Tom Hayes – a key figure in the growth of international lacrosse, a member of the National Lacrosse Hall of Fame and the winningest coach in Rutgers University men’s lacrosse history – passed away on Monday. He was 82 years old.
“Our sport has lost a true legend. Tom’s vision from the beginning was to get lacrosse back into the Olympics and it was a real pleasure that World Lacrosse received full recognition from the IOC during his lifetime,” said Sue Redfern, president of World Lacrosse. “Tom’s lifelong leadership in developing lacrosse around the world coupled with his ability to enthuse, inspire and encourage those around him will last on. He will be significantly missed, but we are all grateful to have known him and for his immense contribution to World Lacrosse.”
Inducted into the National Lacrosse Hall of Fame in 1989, Hayes spent 25 years at Rutgers, leading the Scarlet Knights’ program from 1975-2000 and registering 21 winning seasons. His teams were ranked in the top 20 every year from 1975 to 1998 and made five NCAA tournament appearances.
Hayes was also a pioneer in the development of international lacrosse throughout his coaching career. In 1974, he helped form a U.S. team to play in the Australia Lacrosse Association’s centennial lacrosse celebration and remained influential on the global lacrosse scene from that point onward.
Hayes served World Lacrosse’s predecessor (the International Federation of Lacrosse) as president (1994-2002), vice president (1974-78), secretary-treasurer (1978-82), and general delegate (1974-94), among other roles. Following his retirement from Rutgers, he then joined World Lacrosse’s board of directors as development director from 2008-15, before transitioning to Olympic vision director from 2015-19.
In recognition of his contributions to international lacrosse, World Lacrosse’s Men’s U20 Championship trophy is named in his honor.
“We have lost a legend in the world of lacrosse,” said Bob DeMarco, WL board development director. “Coach Hayes began his involvement in international lacrosse in 1974 when he led the formation of the men’s organization, and he was later instrumental in the merging of the men’s and women’s governing bodies. His outstanding work has helped our game grow into what it is today with 75 member federations and a vision to return to the Olympics, which was always a strong passion of his. His legacy of giving back to the game will live on through all of us.”
In addition to his international work, Hayes was also a member of the USA Lacrosse Foundation board of directors from 1985-87 and was president of the U.S. Lacrosse Coaches Association from 1990-94. He was the U.S. Intercollegiate Lacrosse Association Rules Committee chair from 1975-79 and USILA International Games Committee chair from 1973-94. Hayes served as general manager of the U.S. National Team for the world championships in 1974, 1978, 1982, 1986 and 1990.
In 2012, Hayes was selected as USA Lacrosse Magazine’s Person of the Year, largely due to his tireless efforts to champion the international growth of lacrosse.
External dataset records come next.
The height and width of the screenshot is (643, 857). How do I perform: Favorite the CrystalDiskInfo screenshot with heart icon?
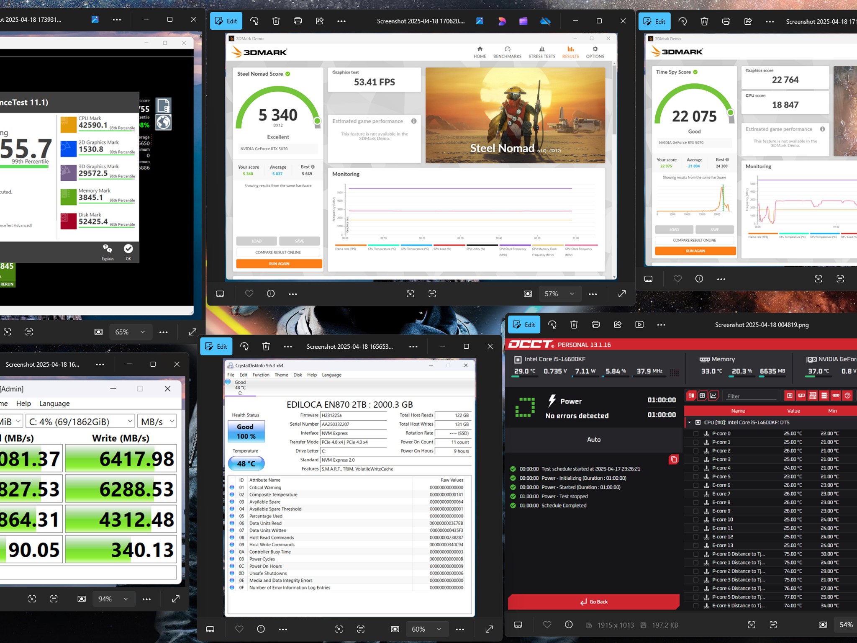[x=239, y=629]
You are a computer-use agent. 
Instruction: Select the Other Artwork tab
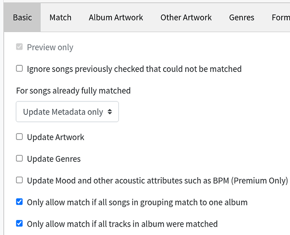pos(186,17)
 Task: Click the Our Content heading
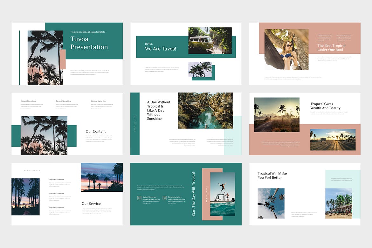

That year, he spearheaded World Lacrosse’s application and eventual admission into SportAccord, a key milestone in gaining IOC recognition.
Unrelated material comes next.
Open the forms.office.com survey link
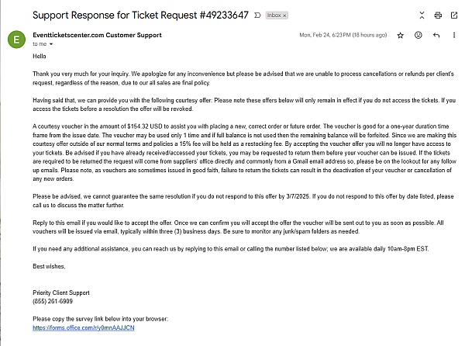Viewport: 465px width, 346px height. [x=69, y=328]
“If you want to start lacrosse in a new country, you pick up sticks, find athletes and watch the joy of our sport take over. But if you wanted to organize lacrosse in that country in a meaningful way, you called Tom Hayes. He was the galvanizing force for the global lacrosse community for over four decades. Getting us a seat with SportAccord was huge. He did it,” said Matt DaSilva, editor-in-chief of USA Lacrosse Magazine at the time.
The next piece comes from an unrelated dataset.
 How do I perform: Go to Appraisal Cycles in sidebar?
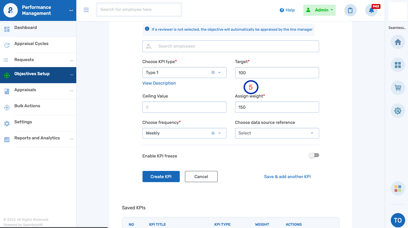pyautogui.click(x=31, y=44)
Among his many lifetime honors, Hayes was the USILA’s Man of the Year in 1974 and 1987, the USILA’s Frenchy Julien Service Award recipient in 2000, the New Jersey Lacrosse Man of the Year in 2000, and World Lacrosse’s Lifetime Achievement Award selectee in 2002.
Originally from Floral Park, New York, Hayes was an outstanding midfielder who led Sewanhaka High School to consecutive championships in 1956, 1957 and 1958. He went on to Penn State University, where he earned All-America honors twice and led the Nittany Lions to the conference championship in 1962 before beginning his coaching career.
Prior to Rutgers, Hayes coached two seasons at his alma mater, Penn State, and five years at Drexel University (1969-74). Hayes’ overall coaching record was 243-162 over 32 seasons, including 194 victories at Rutgers.
In addition to his induction into the National Lacrosse Hall of Fame, he is a member of the Long Island Lacrosse Hall of Fame (1989), the Sewanhaka High School Hall of Fame (1996), the New Jersey Lacrosse Hall of Fame (1997), the Rutgers Athletics Hall of Fame (2017) and the Intercollegiate Men’s Lacrosse Coaches Association Hall of Fame (2017).